Мы все иногда мечтаем о нем. Память о ветре и высоком небе еще долго преследует меня после каждого посещения наземного мира. Воспоминания о травах, лесных тропинках, запахе листьев и земли после дождя…

Допиваю кофе и незаметно смываюсь, пока Хэппи занят и не задает больше вопросов.

Модный квартал засыпает, когда в городе наверху уже глубокая ночь, но через пару часов, как сейчас, лавки и торговые центры вновь открыты для посетителей, которым плевать на режим земных суток.
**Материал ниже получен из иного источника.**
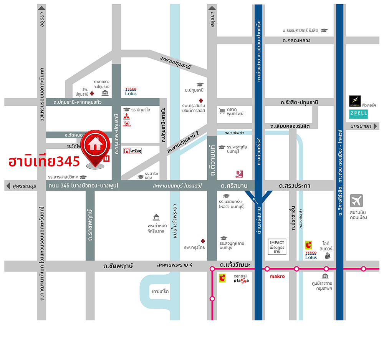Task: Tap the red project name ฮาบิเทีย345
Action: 44,161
Разношерстного народу здесь всегда полно – наземные знаменитости в поисках лучших нарядов, раздающие листовки мечтательные студенты, ряженые косплееры и мелкие служащие, еще не добравшиеся до работы.

Сегодня чужаков удивительно много. Их легко отличить – загорелые и неприлично шумные, они таращатся в сверкающую глубину кроличьей норы, на меня, парящего на доске, на желтые минитакси без ограничений на высоту. Большинство из них, как и я, плохо помнят короткую и кровавую войну между поверхностью и подземельями. Они и сейчас считают город чем-то своим…
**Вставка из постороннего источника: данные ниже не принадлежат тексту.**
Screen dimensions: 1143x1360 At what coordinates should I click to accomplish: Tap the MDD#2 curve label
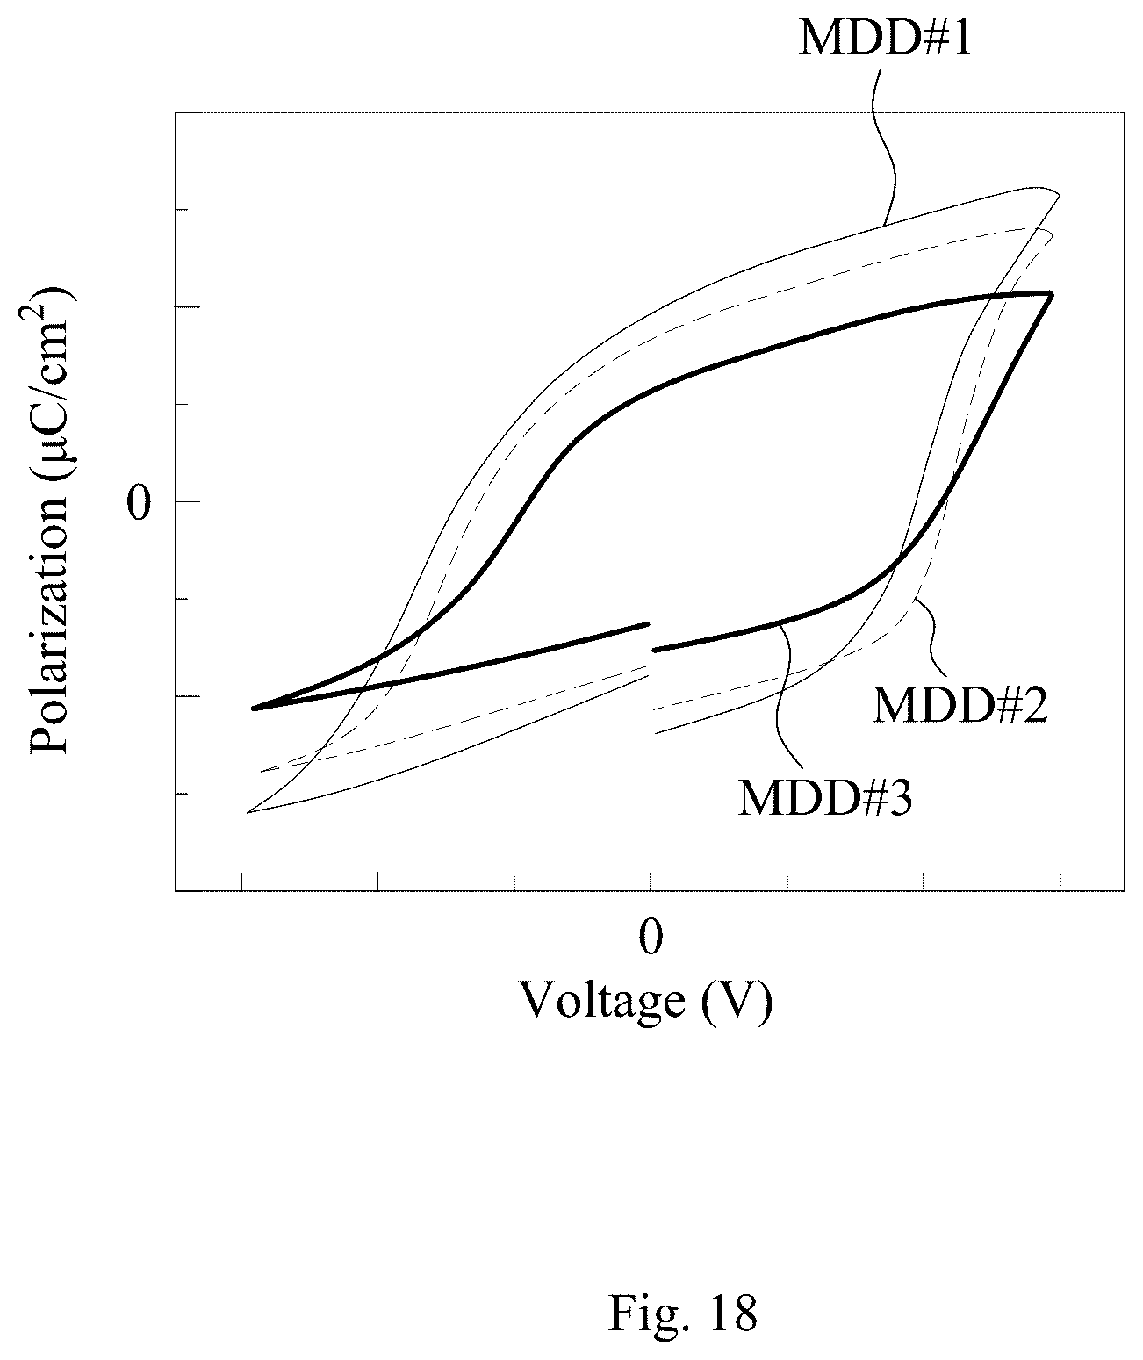click(x=960, y=705)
Милашка в готичном платье с рюшами останавливает меня, чтобы приколоть к куртке синий значок с городским гербом – старинной шестерней. Запоздало вспоминаю, что сегодня – двухсотлетний юбилей основания Второго.

Два века назад ученые всего мира начали предсказывать близкие солнечные супершторма – и кто-то предложил приготовиться к ним заранее. Так появился Первый подземный городок. А через пару лет уже миллионы матерей, напуганные первой вспышкой Каррингтона, охотно соглашались рожать генетически измененных детей – первых подземников. Города сохраняли все, что могло исчезнуть с лица земли – электронику, технологии, знания. Наземники же в первые дни бури оказались отброшены назад на сотни лет. Мы до сих пор сильно опережаем их мир, в котором прошлое и будущее причудливо перемешаны. Повод для гордости и средства для равноценного обмена с поверхностью. Впрочем, я не уверен, что обмен равноценный.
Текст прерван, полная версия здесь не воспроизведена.